Here was a composer drawing an analogy between grapes and where they are grown to music making. He was explaining the notion of terroir to illustrate his idea that even though music can transcend its borders or its frontiers, one’s music should express itself in a way that speaks of its origin. That, in its very essence, music, if true to its nature, should embody all that brings it into being or makes up what it is: its surroundings, its environment, its community, its history, in other words, its terroir.
I read in this that we may grow grapes originally from Burgundy and that we may strive to make a “Burgundy-style” wine but, in the end, the wine should be true to its origin and express the individual terroir in which it is grown. If I make a wine that is sincere to its terroir I gain the whole world and not lose my own soul. Wow.
I often liken the balance of the components and flavors in a wine to the way a symphony blends the various sounds of all the different instruments into a polyphonic balance that is expressive, harmonious, and evocative to the senses and emotions. But now having learned more about Vaughan Williams and his music, I also like to think about the melodies in his Six Studies in English Folksong and how the purity of the folk song is the strain that provides the framework of the music. The expression of terroir in a wine should be true to its origin and bring forth the very essence of its site. In order to have a universal meaning or message, one’s work should first have what Vaughan Williams calls a “specialized meaning” or “local” meaning, a significance that speaks of a sense of place.
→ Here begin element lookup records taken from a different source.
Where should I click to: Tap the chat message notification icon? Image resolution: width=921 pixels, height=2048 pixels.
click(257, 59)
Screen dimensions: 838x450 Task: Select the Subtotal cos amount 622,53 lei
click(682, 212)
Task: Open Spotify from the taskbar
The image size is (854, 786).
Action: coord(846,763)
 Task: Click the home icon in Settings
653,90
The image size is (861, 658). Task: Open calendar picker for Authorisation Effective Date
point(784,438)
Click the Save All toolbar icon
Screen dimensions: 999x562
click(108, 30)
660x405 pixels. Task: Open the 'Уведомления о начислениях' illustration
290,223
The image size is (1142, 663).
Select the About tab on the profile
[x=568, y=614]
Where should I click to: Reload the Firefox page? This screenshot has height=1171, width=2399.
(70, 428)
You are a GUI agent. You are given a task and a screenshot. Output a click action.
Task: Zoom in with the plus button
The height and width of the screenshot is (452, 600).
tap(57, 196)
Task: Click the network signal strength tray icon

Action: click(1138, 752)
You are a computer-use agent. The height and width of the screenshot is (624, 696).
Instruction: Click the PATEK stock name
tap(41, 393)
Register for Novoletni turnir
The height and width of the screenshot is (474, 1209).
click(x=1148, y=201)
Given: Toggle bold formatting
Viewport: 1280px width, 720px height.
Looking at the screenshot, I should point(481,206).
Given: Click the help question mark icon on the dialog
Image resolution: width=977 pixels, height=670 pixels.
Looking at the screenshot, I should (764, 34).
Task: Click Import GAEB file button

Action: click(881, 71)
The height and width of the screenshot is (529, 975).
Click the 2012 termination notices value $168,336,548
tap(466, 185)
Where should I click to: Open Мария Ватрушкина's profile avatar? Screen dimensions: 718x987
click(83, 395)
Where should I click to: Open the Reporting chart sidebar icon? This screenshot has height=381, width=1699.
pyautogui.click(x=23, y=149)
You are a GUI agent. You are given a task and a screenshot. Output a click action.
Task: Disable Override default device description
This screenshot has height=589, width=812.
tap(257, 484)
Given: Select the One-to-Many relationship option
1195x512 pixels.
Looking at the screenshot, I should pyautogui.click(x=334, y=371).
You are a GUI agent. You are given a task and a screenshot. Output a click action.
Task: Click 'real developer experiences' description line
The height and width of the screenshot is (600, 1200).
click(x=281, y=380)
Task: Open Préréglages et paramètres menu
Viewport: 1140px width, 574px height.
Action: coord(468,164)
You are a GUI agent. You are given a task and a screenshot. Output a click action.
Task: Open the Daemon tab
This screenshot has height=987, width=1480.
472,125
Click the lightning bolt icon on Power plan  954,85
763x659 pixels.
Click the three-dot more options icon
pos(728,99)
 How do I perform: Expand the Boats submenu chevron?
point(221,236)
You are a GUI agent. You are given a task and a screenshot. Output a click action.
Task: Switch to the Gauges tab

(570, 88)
Looking at the sheet music for Six Studies in English Folksong for cello I realize that although the music has been described as popular with cellists because it requires “only modest technical demands on the performer”, it is still too difficult for me to play with my less-than-modest musical abilities. So, I am content just to put on some earphones while sipping a glass of wine to listen to this beautiful piece of music while contemplating either the pastoral English countryside or the lovely far West Sonoma Coast where our grapes are grown. And everyone knows that drinking wine is much better than watching someone on YouTube doing it.